エレベーターは一応あるのだが――節約のためか訓練のためかは分からないが――電気は通っておらず、動かすには魔力を注がなければならない。
そのためエレベーターを使っているのは一部の優秀な生徒のみである。
青嵐学園は全寮制ではないものの、大抵の人が寮に入っている。優秀だから全国からたくさんの人が集まってくるのだ。
詩音は特殊な理由で寮に入っているが、そのことを知っているのはごく一部の人間だけである。
「それにしても生徒会、憧れるわね~」
美紅が座っている椅子をクルクルと回転させる。よく目が回らないでいられるものだ。
美紅は高校に入ってからの友人でC級魔道士。得意分野は“技術魔法”である。
魔法はその能力によって名前が違う。
“技術魔法”は名前の通り機械を魔力によって動かす魔法である。
使い方を覚えて機械を使うわけではないので、普通では難しい操作も簡単にこなすことが出来る便利な魔法だ。
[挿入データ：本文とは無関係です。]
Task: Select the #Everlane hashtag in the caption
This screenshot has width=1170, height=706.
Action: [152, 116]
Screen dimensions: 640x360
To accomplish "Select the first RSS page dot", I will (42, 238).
今も美紅は魔法でパソコンを使いながら授業で出た課題をやっている。
「そう?」
「生徒会って言ったらA級魔法使い以上じゃなきゃ入ることが出来ない超エリート集団じゃない! 普通に考えて憧れない人なんかいないわよ」
「でもC級まで使えれば日常生活には何の支障もないじゃん。卒業資格ももらえるし就職には困らないし」
「そうは言っても絶対に便利でしょ?」
「まあそうだろうけど……」
「あんたはランクに興味が無さすぎよ。目標がC級だなんて――――ちょっとくらい憧れなさい」
「だって……」
私もうA級だし、という言葉は理性で飲み込む。。
生徒会執行部は一言で言えばエリートで構成された秘密組織である。
生徒会はエリート集団だから生徒が暴走したとしても止められる力を持っている(そのための生徒会だが)。
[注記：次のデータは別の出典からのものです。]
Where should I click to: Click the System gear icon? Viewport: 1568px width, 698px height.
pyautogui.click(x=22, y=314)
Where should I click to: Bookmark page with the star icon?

しかしその反面、その力を悪用しようとする輩が沢山いる。
だから普段役員は魔力を制御してC級魔法使いとして生活しているのである。
詩音も例外ではなくC級魔道士として生活しているので、美紅はもちろんクラスメイトも先生も詩音が執行部のメンバーだとは知らない。
生徒手帳にA級とは書いてあるが、誰にも見られることが無いように保管しているのでばれることはないだろう。
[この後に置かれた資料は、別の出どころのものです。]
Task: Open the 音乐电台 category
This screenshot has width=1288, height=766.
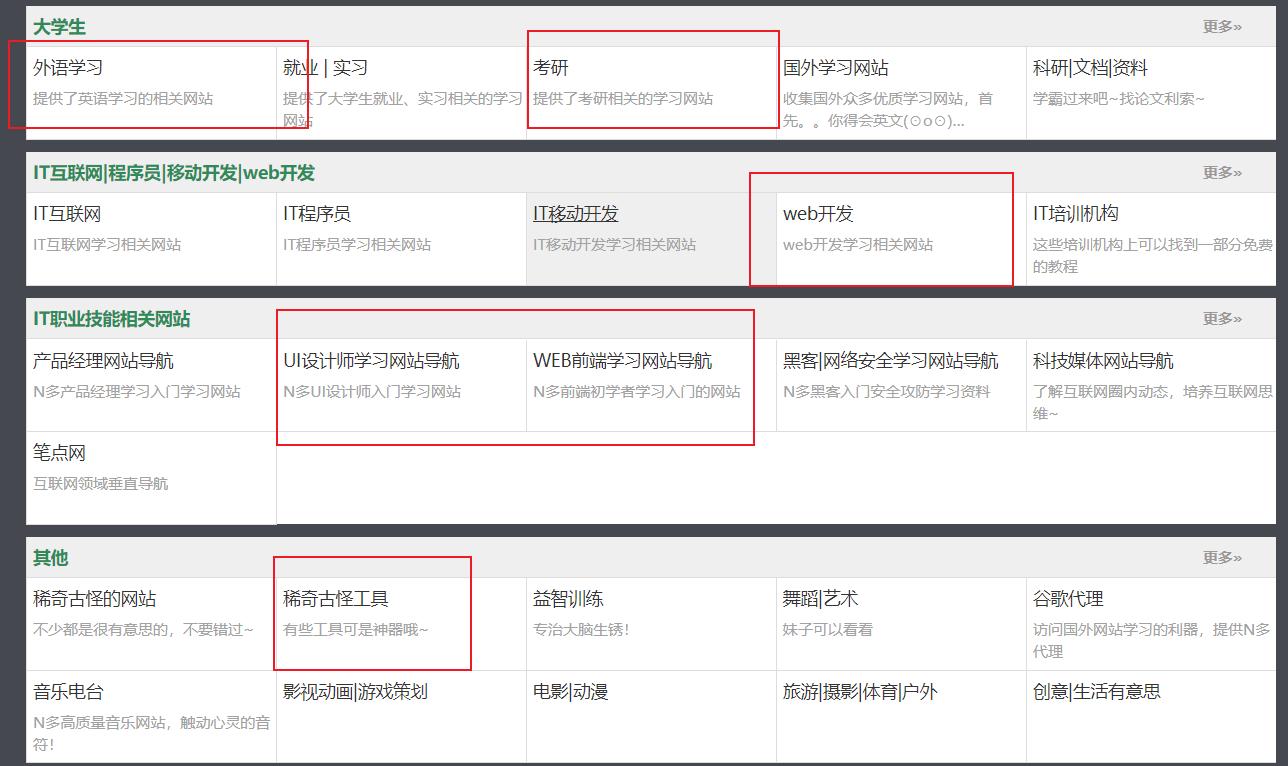Action: 66,691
また、生徒会を悪用しようとするのが主に先生だということから、誰が役員なのかを知っているのが校長と役員だけだというのも特徴の一つだ。
『能ある鷹は爪を隠す』これが生徒会のモットーだ。
でもいくら秘密組織だとは言っても、今回のように放送で収集がかかったり、不良を討滅していたりするので生徒会執行部の存在は学園の誰もが知っている。
正確な役員を知らないとは言っても噂はいくらでも立つ。
そうこんな風に。
「私は有吉先輩じゃないかと思うのよね~。生徒手帳見せてくれないし、収集のときはいつもいないし、なんてったってB級魔法使いだし」
目を輝かせて美紅が詩音に迫る。宿題はやらなくていいのか、とは言わない。詩音もやっていないからだ。
執行部は収集のときは分身魔法[A級]を使ってあたかもそこにいるように見せているし、大体にしてB級の時点でアウトだ。一般の人はそんなことは知らないが。